How to Determine a Home’s Fair Market Value
The most effective way to determine a home’s FMV is to conduct a comparative market analysis (CMA), a side-by-side comparison of the prices and features of your home against those for recently sold or for-sale homes in your area. In most cases, the CMA consists of two sets of data that your agent prepares:
- Comparable homes on the market in your area: This list usually includes homes that have been listed within the past 3–6 months and are still on the market.
- Comparable homes that have sold in your area: This list usually includes homes that have been sold within the past 6–12 months, though agents sometimes include data from as far back as two years.
Your agent’s CMA should include specific details about each property, such as its asking or selling price, location, square footage, number of bathrooms and bedrooms, special amenities (stone fireplace, pool), and the price per square foot.
Other Sources for Determining Your Home’s FMV
A thorough CMA is usually enough to enable you and your agent to determine your home’s FMV. However, if you want even more data before setting an asking price, consider the following options:
- Independent appraisal: You can hire a professional appraiser to provide you with an unbiased estimate of your home’s FMV. Appraisals usually cost $250–500 and take several hours to conduct.
- Open houses: You can attend open houses in your area to see for yourself how properties like yours compare, inside and out.
- Online sources: Several websites provide free, instant estimates of FMV based on data such as the home’s location and selling price history. The two most popular such sites are www.zillow.com and www.housevalues.com. Consider the FMVs that these sites provide to be very rough estimates.
How to Set the Right Price
Your asking price should not necessarily be equal to your FMV. Instead, use your FMV as a starting point, adjusting your asking price up or down based on:
- Urgency: If you must move as soon as possible, you might consider lowering your asking price 10–15% below your home’s FMV. The lower price will likely attract more buyers and expedite the sale.
- Local inventory: Ask your agent to provide you with historical data on the inventory of unsold homes in your area. If the current numbers point to a glut in the marketplace—and, therefore, a buyer’s market—it’s probably a good idea to set your asking price 10–15% below the FMV to attract bargain hunters.

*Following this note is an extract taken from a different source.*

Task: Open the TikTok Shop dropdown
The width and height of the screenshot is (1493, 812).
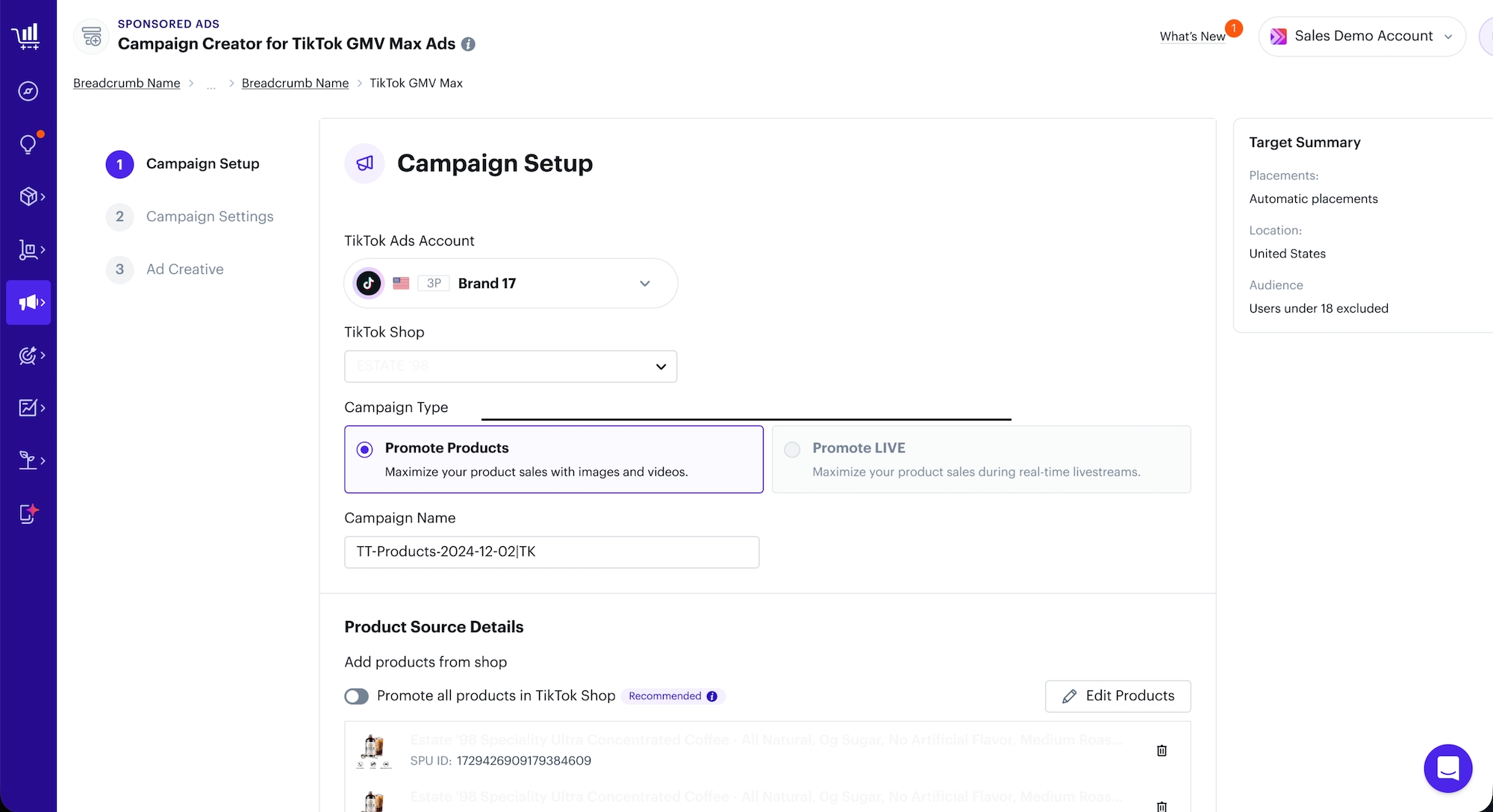Action: [x=511, y=366]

Though in a few cases it might make sense to set your asking price above the FMV (as you would in a very strong seller’s market), that plan usually backfires. Since most buyers work with agents, they have access to the same FMV data that you and your agent consult.
As a result, buyers can spot overpriced homes immediately and usually ignore those listings. Frustrated sellers gradually ratchet their prices down to align with the FMV, but in that time, new listings crop up that overshadow the languishing mispriced listings.
To make matters worse, sellers who misprice their homes lose negotiating power to buyers who know how long the home has been idling on the market. In short, it’s best not to set your asking price above your home’s FMV.